Retinoic acid signaling in Sertoli cells regulates organization of the blood-testis barrier through cyclical changes in gene expression.

Mammalian spermatogenesis contributes a constant production of large numbers of spermatozoa, which is achieved by a cyclically regulated program known as the seminiferous epithelial cycle. Sertoli cells, functionally unique somatic cells, create a microenvironment to support the continuous differentiation of germ cells especially through the formation of a blood-testis barrier (BTB). The BTB is essential for maintaining homeostasis in seminiferous tubules and opens transiently at stages VII-VIII to ensure constant differentiation of spermatogenic cells. However, it is poorly understood how the dynamic organization of BTB is regulated.
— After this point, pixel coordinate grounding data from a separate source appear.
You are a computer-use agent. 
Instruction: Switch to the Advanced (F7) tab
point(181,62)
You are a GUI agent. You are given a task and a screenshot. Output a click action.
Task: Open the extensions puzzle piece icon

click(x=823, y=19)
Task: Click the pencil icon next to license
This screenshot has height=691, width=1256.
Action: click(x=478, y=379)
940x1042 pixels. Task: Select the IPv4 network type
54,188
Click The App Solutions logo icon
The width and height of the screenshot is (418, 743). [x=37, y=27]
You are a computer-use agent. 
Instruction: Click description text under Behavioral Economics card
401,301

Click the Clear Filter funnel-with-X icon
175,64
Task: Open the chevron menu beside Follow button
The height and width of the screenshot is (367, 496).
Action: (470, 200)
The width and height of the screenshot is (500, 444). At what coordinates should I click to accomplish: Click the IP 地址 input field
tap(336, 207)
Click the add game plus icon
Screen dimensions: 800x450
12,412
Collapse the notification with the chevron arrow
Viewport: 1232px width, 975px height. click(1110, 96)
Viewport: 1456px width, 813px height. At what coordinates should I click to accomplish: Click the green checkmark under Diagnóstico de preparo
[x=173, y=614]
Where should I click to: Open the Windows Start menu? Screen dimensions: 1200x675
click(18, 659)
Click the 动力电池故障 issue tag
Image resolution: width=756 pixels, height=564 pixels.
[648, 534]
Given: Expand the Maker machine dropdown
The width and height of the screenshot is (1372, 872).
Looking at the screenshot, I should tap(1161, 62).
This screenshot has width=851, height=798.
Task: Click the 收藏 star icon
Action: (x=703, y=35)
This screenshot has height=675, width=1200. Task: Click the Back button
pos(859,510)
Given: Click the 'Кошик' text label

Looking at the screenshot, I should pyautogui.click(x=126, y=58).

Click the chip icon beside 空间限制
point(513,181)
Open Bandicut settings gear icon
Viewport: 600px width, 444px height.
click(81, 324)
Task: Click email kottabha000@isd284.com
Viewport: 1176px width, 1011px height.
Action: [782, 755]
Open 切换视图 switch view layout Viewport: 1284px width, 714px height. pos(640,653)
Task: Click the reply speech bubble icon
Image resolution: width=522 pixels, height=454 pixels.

In our current study, we find that the overexpression of a dominant-negative form of RARα (dnRARα) in Sertoli cells disrupts the BTB at stages VII-XII and causes the large-scale apoptosis of differentiating germ cells. These abnormal events are found to be associated with cyclical gene expression changes in Sertoli cells, which can be represented by abnormal activation and repression of genes showing peaks of expression during stages I-VI and VII-XII, respectively. We find that one such gene, Ocln, encoding a tight junction component, partly contributes to the BTB disruption caused by dnRARα. Taken together, our data suggest that the cyclical activation of RA signaling in Sertoli cells during stages VII-XII contributes to a periodic organization of the BTB through changes in stage-dependent gene expression.